--- EXTRACTED RECORDS ---

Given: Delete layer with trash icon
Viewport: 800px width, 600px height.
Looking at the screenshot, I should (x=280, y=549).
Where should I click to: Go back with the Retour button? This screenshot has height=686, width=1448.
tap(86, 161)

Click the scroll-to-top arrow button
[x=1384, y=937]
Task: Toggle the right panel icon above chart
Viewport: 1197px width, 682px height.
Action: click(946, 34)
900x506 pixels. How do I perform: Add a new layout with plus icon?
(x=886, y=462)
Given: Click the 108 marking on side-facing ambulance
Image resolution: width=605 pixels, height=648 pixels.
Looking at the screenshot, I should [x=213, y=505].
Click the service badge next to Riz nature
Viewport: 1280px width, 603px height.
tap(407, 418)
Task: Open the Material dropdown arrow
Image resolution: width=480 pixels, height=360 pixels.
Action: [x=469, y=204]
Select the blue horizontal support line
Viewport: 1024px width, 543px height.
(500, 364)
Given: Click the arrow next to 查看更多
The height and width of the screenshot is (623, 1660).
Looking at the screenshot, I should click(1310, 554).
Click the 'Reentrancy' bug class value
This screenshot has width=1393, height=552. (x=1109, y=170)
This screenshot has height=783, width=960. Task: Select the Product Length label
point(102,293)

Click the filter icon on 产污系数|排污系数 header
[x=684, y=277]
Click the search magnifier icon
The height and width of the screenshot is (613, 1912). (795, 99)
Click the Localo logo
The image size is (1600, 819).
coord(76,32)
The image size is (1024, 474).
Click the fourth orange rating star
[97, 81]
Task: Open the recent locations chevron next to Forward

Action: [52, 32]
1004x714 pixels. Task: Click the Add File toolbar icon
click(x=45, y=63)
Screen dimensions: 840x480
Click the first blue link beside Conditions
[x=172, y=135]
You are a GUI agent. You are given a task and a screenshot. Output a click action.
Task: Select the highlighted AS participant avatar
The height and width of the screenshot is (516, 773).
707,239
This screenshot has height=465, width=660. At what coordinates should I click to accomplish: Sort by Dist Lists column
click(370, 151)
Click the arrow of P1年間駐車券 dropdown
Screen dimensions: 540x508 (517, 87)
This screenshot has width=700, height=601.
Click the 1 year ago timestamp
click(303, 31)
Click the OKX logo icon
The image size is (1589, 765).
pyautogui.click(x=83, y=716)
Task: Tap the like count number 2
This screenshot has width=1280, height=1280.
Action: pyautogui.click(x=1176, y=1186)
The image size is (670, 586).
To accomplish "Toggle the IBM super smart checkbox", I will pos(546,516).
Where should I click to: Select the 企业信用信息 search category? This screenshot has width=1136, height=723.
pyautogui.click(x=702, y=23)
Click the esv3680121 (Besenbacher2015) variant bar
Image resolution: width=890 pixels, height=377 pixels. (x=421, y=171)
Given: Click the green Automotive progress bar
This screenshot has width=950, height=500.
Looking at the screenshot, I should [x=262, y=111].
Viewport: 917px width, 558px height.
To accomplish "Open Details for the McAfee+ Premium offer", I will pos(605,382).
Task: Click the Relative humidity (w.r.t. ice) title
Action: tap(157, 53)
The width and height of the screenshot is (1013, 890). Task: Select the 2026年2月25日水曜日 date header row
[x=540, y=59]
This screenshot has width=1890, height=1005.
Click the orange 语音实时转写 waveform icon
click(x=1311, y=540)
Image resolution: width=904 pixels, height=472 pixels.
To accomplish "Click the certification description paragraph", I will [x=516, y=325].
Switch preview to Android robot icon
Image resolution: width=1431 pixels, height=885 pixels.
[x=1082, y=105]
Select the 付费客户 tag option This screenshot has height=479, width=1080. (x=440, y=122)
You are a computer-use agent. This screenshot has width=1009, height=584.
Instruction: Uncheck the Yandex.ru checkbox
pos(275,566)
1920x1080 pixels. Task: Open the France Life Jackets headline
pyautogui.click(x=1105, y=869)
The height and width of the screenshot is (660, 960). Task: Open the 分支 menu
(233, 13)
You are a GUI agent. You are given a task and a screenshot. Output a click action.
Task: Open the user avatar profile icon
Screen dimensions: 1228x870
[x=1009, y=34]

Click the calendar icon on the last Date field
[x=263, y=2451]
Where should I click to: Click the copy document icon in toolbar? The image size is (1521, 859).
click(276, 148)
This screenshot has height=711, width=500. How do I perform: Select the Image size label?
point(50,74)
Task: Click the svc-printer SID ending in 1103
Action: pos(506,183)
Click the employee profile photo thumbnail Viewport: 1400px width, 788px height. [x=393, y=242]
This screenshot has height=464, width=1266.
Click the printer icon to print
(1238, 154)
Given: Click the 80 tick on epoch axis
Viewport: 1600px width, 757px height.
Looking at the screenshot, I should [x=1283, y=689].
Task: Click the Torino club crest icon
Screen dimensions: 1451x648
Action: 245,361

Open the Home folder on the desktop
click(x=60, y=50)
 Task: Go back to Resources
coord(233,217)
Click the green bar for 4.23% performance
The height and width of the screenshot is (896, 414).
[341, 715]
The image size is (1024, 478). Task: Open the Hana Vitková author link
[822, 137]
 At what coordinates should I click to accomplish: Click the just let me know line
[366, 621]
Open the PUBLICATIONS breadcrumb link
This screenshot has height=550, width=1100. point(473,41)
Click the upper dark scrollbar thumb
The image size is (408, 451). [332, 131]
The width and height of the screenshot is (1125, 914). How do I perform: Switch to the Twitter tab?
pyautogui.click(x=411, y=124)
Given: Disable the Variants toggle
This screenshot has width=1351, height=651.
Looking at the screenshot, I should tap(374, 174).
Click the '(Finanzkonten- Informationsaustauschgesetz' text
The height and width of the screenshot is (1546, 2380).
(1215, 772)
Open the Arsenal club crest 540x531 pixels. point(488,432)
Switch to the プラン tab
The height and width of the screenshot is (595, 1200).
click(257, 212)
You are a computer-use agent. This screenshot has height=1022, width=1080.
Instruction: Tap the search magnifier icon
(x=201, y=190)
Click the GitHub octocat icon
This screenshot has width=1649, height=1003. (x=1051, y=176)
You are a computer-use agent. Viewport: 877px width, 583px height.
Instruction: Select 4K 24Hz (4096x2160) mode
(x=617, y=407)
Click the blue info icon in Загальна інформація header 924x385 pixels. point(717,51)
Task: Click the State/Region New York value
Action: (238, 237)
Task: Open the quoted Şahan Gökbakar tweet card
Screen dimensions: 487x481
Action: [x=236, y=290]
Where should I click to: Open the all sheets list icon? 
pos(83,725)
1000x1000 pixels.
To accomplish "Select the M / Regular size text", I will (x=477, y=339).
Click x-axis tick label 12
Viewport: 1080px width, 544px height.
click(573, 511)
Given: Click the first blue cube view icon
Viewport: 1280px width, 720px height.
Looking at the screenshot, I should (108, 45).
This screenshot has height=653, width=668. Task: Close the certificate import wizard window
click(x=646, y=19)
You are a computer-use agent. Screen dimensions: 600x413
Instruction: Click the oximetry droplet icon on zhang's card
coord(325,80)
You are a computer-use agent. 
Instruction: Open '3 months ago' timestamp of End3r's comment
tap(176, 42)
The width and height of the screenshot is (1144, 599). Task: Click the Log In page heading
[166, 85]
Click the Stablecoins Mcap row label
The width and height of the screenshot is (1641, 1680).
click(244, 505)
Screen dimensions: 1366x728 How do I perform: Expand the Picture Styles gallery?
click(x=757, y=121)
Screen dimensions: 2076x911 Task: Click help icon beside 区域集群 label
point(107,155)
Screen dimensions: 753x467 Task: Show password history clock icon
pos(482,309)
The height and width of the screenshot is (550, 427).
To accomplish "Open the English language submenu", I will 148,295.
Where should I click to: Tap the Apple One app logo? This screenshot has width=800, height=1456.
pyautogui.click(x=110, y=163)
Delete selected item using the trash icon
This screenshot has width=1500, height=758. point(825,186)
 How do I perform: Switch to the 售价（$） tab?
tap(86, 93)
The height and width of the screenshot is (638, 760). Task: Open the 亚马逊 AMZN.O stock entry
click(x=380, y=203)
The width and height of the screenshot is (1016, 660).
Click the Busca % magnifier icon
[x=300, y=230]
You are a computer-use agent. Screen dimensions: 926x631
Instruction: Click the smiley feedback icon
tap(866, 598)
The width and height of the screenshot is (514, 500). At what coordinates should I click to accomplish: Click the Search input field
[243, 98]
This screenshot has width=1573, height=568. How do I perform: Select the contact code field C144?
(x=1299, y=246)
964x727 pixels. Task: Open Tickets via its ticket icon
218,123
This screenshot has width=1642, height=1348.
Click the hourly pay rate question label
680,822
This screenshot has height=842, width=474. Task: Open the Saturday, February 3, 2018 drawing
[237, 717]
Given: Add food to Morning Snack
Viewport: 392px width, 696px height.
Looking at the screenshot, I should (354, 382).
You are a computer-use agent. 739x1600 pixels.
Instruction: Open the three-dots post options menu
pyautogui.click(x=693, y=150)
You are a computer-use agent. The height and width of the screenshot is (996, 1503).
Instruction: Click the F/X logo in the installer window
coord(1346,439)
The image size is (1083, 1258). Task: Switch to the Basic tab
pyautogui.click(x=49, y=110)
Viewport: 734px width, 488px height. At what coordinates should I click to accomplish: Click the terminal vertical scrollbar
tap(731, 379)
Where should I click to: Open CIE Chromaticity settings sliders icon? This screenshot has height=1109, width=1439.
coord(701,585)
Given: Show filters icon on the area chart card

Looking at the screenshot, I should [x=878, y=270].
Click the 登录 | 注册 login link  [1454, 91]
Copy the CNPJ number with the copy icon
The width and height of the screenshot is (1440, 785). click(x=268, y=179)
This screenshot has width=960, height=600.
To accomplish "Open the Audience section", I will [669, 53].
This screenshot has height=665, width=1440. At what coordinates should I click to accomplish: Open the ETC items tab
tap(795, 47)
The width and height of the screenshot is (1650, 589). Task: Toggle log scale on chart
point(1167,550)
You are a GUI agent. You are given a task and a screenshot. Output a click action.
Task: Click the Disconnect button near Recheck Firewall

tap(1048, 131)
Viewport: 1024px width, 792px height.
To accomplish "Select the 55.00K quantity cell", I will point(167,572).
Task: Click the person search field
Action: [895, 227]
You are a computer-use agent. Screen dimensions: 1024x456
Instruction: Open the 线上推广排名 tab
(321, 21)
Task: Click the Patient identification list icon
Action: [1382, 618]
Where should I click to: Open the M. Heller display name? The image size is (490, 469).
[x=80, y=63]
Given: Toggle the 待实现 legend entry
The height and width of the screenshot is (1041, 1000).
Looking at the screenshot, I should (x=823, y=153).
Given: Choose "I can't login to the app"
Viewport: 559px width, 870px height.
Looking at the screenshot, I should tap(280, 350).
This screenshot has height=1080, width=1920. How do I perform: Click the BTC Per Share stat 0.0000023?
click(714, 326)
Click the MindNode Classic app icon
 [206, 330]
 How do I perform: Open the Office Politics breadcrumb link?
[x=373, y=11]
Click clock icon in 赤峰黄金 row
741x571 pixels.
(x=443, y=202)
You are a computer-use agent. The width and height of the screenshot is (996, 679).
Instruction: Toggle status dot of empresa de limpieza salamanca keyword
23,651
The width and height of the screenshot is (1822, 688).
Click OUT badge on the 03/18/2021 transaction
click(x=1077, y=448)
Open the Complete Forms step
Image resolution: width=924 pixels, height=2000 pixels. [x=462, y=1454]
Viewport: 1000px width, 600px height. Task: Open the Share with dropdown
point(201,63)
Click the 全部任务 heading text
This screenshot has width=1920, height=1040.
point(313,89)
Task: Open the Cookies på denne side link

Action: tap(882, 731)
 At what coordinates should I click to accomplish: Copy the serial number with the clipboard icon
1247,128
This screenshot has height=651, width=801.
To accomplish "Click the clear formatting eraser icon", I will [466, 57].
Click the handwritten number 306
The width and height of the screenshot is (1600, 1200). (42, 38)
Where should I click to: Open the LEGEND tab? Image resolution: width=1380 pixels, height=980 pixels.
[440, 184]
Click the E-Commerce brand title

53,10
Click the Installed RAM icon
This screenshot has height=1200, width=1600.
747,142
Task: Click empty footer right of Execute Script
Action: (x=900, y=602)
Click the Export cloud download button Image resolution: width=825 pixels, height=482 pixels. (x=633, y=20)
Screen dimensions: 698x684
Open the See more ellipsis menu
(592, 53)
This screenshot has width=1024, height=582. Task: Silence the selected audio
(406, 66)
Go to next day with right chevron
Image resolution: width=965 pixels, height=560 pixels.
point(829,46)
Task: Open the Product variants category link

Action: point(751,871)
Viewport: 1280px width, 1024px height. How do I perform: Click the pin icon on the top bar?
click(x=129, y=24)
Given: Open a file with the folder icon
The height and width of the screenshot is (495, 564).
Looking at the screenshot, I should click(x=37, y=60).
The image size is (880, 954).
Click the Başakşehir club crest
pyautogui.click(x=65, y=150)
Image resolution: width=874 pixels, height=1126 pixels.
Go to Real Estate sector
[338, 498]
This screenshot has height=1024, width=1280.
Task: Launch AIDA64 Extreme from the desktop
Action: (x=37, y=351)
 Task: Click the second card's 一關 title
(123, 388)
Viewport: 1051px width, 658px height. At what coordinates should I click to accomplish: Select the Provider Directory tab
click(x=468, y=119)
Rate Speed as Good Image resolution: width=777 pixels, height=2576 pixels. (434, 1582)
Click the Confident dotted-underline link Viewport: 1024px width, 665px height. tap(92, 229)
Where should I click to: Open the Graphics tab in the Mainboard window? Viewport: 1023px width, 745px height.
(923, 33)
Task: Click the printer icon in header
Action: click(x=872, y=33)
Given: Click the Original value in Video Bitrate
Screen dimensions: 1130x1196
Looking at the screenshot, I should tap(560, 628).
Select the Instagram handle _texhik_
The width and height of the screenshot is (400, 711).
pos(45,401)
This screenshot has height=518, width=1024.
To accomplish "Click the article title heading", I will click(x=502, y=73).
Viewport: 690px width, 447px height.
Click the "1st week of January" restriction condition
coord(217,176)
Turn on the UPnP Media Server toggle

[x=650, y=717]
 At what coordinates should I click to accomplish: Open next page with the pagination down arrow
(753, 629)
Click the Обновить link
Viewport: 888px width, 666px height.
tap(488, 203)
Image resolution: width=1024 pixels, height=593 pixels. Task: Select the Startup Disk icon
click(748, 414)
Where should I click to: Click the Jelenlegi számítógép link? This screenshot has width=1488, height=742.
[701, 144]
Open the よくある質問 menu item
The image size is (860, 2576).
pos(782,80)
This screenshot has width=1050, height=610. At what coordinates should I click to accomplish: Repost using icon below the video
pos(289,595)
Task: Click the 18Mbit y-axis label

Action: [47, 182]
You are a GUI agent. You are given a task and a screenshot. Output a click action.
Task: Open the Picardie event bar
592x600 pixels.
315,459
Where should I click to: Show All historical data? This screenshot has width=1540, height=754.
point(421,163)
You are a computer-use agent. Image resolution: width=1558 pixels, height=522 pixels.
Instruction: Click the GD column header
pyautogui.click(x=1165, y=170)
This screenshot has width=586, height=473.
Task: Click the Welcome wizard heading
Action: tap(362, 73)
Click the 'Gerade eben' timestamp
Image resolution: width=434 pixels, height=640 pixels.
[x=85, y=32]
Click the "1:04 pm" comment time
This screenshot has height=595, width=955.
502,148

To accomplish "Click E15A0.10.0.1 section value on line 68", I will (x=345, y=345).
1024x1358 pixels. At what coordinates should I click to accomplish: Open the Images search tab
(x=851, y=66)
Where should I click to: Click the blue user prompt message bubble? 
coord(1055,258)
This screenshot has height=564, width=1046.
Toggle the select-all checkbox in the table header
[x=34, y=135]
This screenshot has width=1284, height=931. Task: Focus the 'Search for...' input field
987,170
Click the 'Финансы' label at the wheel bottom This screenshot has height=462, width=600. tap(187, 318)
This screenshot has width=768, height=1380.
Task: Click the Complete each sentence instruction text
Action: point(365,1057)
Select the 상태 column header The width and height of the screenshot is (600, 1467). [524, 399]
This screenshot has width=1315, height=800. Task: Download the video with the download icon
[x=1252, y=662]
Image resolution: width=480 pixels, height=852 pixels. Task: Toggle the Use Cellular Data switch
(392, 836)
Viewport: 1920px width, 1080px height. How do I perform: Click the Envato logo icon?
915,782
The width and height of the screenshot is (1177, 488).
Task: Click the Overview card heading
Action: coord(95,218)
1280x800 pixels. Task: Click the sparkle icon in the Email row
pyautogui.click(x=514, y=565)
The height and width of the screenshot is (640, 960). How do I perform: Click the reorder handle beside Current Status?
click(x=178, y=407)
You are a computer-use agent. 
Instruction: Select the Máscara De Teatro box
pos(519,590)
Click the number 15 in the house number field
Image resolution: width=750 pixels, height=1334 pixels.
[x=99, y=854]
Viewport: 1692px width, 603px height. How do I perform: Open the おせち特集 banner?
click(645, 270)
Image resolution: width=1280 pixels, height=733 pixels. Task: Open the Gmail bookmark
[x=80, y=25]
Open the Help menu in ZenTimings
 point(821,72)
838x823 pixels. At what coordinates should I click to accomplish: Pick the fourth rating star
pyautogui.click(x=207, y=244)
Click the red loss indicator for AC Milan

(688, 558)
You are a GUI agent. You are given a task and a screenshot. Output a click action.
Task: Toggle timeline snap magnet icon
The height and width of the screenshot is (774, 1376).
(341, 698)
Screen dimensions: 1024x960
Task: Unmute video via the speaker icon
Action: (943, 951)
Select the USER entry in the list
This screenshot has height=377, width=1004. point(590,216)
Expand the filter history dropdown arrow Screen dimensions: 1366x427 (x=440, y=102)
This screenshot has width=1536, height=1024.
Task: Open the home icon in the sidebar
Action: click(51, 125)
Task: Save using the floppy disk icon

---

■ WHAT IS EXPECTED: Restate word for word the lines in the material above from the one with "The height and width of the screenshot is (638, 760)." to the one with "You are a computer-use agent. 739x1600"; both of those lines count, and nothing else does.

■ PROBLEM SOLUTION:
The height and width of the screenshot is (638, 760). Task: Open the 亚马逊 AMZN.O stock entry
click(x=380, y=203)
The width and height of the screenshot is (1016, 660).
Click the Busca % magnifier icon
[x=300, y=230]
You are a computer-use agent. Screen dimensions: 926x631
Instruction: Click the smiley feedback icon
tap(866, 598)
The width and height of the screenshot is (514, 500). At what coordinates should I click to accomplish: Click the Search input field
[243, 98]
This screenshot has width=1573, height=568. How do I perform: Select the contact code field C144?
(x=1299, y=246)
964x727 pixels. Task: Open Tickets via its ticket icon
218,123
This screenshot has width=1642, height=1348.
Click the hourly pay rate question label
680,822
This screenshot has height=842, width=474. Task: Open the Saturday, February 3, 2018 drawing
[237, 717]
Given: Add food to Morning Snack
Viewport: 392px width, 696px height.
Looking at the screenshot, I should (354, 382).
You are a computer-use agent. 739x1600 pixels.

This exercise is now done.